[Short task A]:
Answer these questions using the article on the origins of Pan-Africanism:
(i) On what date and in what city was Henry Sylvester Williams born?
(ii) What sports league did he set up while in Canada?
(iii) In what year did he move to England?
[Short task B]:
Carry on writing the article about how Pan-Africanism began, picking up after its last sentence.

--- Excerpt ---

How Modern Day Pan-Africanism Started In Early 20th Century In The West

How Modern Day Pan-Africanism Started In Early 20th Century In The West

By Spy Uganda

If you think the world ‘Pan African’ was coined by an African on the continent, you need to revise your view.

The word was created by Henry Sylvester Williams, a Trinidadian lawyer and writer.

Born on 19th February 1869, in Port of Spain, Trinidad, Williams was the eldest of five children. He became a teacher at the age 0f 17 and a headteacher at just 18, serving for the next five years.

He moved to the United States for two years before heading north to Nova Scotia, Canada to study law. He did not finish the law degree. He, however, set up a hockey league, the  Colored Hockey League (1894-1936).

After a few years in Canada, he moved to England in 1896, where he returned to school studying at Kings College London and Grays Inn for the bar.

He became a lawyer, lecturing about Trinidad and questioning the tenets of the Crown Colony system, calling it heartless and racist.

--- Supplied data ---

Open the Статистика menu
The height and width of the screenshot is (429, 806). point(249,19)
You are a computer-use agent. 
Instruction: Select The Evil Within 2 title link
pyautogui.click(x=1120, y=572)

---

[Exercise answer A]:
(i) He was born on 19th February 1869, in Port of Spain, Trinidad.
(ii) He set up the Colored Hockey League (1894-1936).
(iii) He moved to England in 1896.

[Exercise answer B]:
Williams became the first person of African descent to speak in the House of Commons when he led a delegation of Trinidadian lawyers to meet MPS.

He also wrote to newspapers about the interest of the African continent and people of African descent.

In 1987, he set up the African Association, an organisation that focused on highlighting the injustices people of African descent were facing.  Many white people thought that the organisation would only last for three months, but were quite surprised when it became stronger over the years.

In 1900, he convened the first-ever Pan-African conference.  Some of the 37 delegates who attended the conference included Bishop Alexander Walters, a leader of the African Methodist Episcopal Zion Church in the United States and president of National Afro-American Council;  Frederick Johnson, former Attorney-General of Liberia; and the Haitian Benito Sylvain, aide-de-camp to the Ethiopian emperor.

Some of the issues discussed in the conference include the need for colonial governments to recognise the rights of the natives and the importance of preserving the black identity.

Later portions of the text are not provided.